A Quick Guide on Keeping Your Air Conditioner from Freezing Over
Imagine needing your air conditioner on the hottest day of the year, only to find it encased in a block of ice. It's not unusual for air conditioners to form a light coating of frost during operation. However, that light coating can easily turn into thick sheets of ice under the right circumstances. The following examines how this phenomenon happens and what you can do to prevent it from happening.
Why Frost Happens
Your air conditioner creates cool air by removing the latent heat found in warmer air passing through the evaporator coil. This also causes small amounts of moisture to condense out of the air from vapor to liquid form. Small amounts of condensation that make contact with the evaporator coil can turn into a light coating of frost.
A steady supply of warm air is essential for the air conditioner's frost-free operation. Otherwise, the lack of airflow can cause the evaporator coil's own temperature to drop below freezing. When this happens, the surrounding condensation collects on the coil and forms an ice layer.

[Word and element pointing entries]
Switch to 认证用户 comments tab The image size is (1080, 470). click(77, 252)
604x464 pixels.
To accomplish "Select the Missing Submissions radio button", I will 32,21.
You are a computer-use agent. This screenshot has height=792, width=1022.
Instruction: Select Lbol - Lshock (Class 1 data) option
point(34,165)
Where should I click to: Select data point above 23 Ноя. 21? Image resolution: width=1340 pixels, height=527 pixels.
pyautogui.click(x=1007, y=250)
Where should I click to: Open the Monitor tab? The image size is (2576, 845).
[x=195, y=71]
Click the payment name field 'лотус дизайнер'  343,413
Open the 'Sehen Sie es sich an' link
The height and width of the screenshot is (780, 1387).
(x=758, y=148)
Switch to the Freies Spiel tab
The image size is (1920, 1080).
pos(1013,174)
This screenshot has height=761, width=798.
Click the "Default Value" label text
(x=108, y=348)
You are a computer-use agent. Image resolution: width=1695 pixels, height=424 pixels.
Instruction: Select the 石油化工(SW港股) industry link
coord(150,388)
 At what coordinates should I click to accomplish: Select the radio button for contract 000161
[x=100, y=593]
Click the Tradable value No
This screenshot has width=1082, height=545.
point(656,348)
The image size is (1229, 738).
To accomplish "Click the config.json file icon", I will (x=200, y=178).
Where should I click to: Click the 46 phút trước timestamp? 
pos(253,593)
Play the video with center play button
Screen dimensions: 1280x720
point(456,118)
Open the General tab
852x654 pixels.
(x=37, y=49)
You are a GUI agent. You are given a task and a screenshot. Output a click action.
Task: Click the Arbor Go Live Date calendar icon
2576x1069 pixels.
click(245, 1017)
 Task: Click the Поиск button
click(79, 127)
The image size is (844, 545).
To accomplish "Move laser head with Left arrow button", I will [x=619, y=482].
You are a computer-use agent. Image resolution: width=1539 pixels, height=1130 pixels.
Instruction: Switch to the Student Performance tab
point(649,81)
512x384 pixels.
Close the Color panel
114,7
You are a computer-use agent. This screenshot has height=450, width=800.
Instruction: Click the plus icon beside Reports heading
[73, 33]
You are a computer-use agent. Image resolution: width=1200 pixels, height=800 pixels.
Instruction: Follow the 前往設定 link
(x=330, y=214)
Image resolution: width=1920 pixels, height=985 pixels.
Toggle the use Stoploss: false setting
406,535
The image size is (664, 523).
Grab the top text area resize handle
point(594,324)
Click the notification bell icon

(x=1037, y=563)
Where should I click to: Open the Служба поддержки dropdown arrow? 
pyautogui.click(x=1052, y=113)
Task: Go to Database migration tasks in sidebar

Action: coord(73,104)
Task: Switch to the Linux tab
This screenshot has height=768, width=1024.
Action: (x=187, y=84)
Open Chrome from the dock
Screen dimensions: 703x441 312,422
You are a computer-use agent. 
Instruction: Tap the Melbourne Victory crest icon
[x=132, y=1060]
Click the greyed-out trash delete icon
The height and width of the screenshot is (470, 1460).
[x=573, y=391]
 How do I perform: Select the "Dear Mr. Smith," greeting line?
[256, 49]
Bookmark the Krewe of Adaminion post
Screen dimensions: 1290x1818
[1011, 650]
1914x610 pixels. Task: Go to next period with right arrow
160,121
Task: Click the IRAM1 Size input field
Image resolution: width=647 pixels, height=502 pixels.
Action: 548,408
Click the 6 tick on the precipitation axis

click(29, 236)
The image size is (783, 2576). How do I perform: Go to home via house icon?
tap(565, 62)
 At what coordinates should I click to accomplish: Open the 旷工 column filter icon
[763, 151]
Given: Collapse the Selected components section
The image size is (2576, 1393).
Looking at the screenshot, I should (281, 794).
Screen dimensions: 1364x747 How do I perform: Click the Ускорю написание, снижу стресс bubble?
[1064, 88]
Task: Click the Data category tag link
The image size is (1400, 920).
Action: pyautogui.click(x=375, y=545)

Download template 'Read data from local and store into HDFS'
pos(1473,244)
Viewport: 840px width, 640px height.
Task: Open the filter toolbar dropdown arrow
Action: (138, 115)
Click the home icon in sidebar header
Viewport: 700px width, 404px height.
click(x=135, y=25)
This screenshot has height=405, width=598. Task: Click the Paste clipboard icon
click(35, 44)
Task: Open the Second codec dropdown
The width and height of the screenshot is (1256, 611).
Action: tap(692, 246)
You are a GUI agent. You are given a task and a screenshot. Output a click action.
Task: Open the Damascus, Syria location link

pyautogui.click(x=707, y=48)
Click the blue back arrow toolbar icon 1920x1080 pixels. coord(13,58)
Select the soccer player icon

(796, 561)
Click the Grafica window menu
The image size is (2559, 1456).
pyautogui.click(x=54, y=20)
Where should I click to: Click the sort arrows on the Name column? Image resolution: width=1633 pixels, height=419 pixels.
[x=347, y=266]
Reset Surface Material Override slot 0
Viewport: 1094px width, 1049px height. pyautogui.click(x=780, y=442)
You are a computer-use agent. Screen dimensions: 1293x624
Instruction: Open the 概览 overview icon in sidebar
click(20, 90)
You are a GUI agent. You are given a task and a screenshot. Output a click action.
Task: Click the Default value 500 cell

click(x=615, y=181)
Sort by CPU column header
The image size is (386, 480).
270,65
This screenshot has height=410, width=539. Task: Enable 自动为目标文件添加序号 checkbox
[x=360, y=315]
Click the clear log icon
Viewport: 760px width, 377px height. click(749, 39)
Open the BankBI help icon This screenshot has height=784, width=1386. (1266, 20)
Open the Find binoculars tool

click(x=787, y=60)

_PROBLEMS_
1. Answer these questions using the air conditioner guide above the records.
(a) What does the air conditioner remove from the warmer air passing through the evaporator coil in order to create cool air?
(b) What is essential for the air conditioner's frost-free operation?
(c) Under the right circumstances, what can a light coating of frost turn into?
2. In the air conditioner guide above the records, print everything from "A steady supply" down to "an ice layer.".
3. Write what comes next in the air conditioner guide above the records, starting after its final sentence.

_RESPONSES_
1.
(a) The latent heat found in that air.
(b) A steady supply of warm air.
(c) Thick sheets of ice.

2.
A steady supply of warm air is essential for the air conditioner's frost-free operation. Otherwise, the lack of airflow can cause the evaporator coil's own temperature to drop below freezing. When this happens, the surrounding condensation collects on the coil and forms an ice layer.

3.
Common Causes of Ice Buildup
There are several issues that could be in play when your air conditioner suffers an ice buildup:
- Restricted airflow—Airflow issues can be caused by a dirty air filter, closed supply registers or a faulty blower fan.
- Dirty evaporator coil—Accumulated dirt and grime can prevent the evaporator coil from effectively absorbing latent heat, eventually leading to ice buildup.
- Insufficient refrigerant charge—Low refrigerant levels can cause evaporator coil temperatures to drop below freezing, forming ice on the coil.
- Drainage issues—Poor drainage can prevent water from exiting the evaporator coil area, increasing your air conditioner's chances of freezing up.
- Thermostat malfunction—A faulty thermostat can cause your air conditioner to run longer than necessary, increasing its chances of icing over during operation.
How to Prevent Ice Buildup
Under most circumstances, being proactive about your air conditioner's maintenance can help prevent ice buildup from occurring. Here are a few things you can do to keep ice at bay this summer:
- Always change your air filter on a regular basis: Most experts recommend monthly replacements to prevent airflow obstructions while improving indoor air quality.
- Have an experienced HVAC technician check your refrigerant levels: Only your technician will have the proper tools and training to safely and accurately check your air conditioner's refrigerant.
- Inspect and clear the condensate drain and clean the drain pan: Both can be covered in mold, algae and assorted debris, preventing condensate from draining properly.
- Make sure the evaporator coil is free of any dirt or debris buildup: In some cases, it may be necessary to carefully clean the evaporator coil.
- Have a professional check the blower fan to ensure it's running at its rated speeds.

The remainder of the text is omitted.